* _INSTRUCTIONS TO FOLLOW_:
The line containing "has width=736, height=560." marks the end: output every line of the data up to it, and that line too, exactly as written.

*** MATERIAL PROVIDED Section Begins ***

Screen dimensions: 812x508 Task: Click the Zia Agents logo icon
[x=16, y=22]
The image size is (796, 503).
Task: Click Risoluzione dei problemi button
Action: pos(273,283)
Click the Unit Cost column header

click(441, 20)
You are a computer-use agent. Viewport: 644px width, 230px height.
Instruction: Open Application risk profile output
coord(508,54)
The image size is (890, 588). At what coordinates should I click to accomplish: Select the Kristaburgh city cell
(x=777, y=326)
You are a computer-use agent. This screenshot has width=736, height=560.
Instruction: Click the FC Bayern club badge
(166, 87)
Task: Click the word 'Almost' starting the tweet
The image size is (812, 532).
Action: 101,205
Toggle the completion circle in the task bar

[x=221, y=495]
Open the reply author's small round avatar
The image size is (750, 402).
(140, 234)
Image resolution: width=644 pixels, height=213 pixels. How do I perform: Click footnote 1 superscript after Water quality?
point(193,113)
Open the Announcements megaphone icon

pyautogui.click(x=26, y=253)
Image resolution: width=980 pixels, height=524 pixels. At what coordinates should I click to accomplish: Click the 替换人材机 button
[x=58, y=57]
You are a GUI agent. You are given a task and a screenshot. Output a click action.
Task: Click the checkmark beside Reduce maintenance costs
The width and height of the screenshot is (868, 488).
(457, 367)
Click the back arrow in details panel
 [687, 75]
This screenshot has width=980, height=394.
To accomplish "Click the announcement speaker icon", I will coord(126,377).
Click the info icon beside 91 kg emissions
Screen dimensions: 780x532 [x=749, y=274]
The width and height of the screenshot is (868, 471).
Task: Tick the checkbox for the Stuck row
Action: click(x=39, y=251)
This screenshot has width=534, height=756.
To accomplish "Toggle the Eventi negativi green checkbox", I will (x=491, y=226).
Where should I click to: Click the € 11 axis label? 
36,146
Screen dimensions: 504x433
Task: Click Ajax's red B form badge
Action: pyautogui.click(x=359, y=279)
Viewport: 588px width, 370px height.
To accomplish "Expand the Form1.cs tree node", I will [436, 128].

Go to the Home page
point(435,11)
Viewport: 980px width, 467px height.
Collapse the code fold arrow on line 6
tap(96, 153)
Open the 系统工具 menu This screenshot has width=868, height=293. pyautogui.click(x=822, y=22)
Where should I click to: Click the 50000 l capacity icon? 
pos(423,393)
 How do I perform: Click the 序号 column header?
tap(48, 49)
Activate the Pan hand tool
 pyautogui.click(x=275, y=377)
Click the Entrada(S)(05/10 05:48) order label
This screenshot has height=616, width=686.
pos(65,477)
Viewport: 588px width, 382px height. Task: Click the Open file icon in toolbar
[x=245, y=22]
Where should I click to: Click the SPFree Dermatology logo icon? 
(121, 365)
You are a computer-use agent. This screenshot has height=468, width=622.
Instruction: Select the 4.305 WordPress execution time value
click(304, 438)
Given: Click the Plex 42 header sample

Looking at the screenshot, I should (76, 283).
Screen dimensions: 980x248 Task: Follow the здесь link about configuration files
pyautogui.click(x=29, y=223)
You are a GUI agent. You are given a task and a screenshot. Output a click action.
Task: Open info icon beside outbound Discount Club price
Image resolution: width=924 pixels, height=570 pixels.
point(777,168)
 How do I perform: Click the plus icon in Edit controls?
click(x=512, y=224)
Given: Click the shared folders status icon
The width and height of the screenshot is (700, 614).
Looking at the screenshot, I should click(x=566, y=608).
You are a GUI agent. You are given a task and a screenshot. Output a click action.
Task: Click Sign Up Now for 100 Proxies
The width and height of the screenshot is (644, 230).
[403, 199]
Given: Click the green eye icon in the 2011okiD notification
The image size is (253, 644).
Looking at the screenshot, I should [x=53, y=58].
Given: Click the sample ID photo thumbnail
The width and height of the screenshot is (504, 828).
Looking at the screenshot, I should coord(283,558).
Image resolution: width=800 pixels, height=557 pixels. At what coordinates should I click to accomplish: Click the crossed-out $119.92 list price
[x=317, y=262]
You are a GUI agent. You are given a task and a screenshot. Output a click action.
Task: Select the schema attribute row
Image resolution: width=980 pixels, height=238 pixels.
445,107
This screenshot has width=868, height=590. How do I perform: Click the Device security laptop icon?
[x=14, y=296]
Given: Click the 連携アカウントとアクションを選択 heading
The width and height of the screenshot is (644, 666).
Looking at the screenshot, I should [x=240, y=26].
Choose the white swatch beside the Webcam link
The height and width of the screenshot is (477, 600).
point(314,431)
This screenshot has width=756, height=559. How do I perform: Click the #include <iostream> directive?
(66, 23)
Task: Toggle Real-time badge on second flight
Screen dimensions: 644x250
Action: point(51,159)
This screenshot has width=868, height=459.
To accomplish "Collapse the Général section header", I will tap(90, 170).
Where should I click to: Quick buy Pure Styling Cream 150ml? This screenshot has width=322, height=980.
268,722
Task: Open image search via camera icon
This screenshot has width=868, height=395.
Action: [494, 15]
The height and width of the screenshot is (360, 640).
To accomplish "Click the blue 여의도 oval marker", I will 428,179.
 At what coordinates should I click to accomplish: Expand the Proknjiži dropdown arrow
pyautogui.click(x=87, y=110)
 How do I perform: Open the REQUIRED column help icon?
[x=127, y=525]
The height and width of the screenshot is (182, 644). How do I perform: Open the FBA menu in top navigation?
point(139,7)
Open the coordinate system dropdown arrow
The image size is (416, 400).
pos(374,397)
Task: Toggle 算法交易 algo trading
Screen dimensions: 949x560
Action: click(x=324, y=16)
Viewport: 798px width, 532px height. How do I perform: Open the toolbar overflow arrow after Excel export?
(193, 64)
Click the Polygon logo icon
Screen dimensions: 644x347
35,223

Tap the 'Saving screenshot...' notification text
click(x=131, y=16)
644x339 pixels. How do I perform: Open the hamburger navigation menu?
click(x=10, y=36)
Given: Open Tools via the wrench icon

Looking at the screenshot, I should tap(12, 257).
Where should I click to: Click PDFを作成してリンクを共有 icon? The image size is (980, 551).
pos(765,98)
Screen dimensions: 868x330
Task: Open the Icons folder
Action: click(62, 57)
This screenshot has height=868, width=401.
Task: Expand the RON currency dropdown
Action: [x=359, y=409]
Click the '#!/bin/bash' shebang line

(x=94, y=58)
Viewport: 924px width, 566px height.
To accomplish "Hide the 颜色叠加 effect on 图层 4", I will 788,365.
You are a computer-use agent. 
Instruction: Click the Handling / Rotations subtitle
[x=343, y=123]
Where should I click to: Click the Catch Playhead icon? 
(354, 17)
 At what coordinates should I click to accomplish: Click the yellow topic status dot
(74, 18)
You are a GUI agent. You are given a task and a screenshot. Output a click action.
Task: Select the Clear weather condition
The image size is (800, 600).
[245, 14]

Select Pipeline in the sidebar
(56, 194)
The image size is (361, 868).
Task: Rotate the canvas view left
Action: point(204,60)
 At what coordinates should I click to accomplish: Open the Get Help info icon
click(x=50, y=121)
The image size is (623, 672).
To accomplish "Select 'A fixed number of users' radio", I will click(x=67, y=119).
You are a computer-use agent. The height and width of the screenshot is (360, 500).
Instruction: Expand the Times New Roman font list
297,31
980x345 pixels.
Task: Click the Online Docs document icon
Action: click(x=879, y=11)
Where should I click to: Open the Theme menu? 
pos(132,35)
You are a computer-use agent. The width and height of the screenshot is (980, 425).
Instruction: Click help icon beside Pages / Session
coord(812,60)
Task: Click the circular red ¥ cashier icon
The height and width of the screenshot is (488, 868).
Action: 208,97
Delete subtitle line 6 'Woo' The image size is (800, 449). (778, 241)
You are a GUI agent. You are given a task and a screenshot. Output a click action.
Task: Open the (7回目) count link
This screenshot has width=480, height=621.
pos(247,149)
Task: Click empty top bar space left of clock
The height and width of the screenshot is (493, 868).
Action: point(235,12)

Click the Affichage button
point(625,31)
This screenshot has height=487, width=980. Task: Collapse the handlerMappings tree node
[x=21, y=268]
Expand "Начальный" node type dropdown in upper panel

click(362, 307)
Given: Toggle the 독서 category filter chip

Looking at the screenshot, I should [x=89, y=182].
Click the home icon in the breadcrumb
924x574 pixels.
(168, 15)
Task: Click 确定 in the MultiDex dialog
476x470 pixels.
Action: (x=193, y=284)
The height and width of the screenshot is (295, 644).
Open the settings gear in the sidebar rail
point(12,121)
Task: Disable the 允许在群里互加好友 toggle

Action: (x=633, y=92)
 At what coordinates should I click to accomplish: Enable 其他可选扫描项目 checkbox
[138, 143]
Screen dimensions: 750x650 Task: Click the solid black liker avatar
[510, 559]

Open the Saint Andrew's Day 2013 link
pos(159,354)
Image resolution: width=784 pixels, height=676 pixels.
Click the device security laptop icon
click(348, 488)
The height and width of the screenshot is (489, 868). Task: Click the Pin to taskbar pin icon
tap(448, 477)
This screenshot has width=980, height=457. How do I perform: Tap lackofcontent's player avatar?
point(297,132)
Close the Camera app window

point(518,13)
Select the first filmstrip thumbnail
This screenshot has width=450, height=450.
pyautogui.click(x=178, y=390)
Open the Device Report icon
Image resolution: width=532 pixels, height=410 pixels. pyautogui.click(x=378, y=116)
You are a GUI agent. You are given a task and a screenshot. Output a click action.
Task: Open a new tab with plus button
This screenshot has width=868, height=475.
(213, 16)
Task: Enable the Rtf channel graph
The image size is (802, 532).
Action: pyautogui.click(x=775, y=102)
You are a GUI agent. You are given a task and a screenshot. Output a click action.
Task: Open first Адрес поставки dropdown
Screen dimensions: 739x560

*** MATERIAL PROVIDED Section Ends ***

* _RESPONSE TO THIS TASK_:
Screen dimensions: 812x508 Task: Click the Zia Agents logo icon
[x=16, y=22]
The image size is (796, 503).
Task: Click Risoluzione dei problemi button
Action: pos(273,283)
Click the Unit Cost column header

click(441, 20)
You are a computer-use agent. Viewport: 644px width, 230px height.
Instruction: Open Application risk profile output
coord(508,54)
The image size is (890, 588). At what coordinates should I click to accomplish: Select the Kristaburgh city cell
(x=777, y=326)
You are a computer-use agent. This screenshot has width=736, height=560.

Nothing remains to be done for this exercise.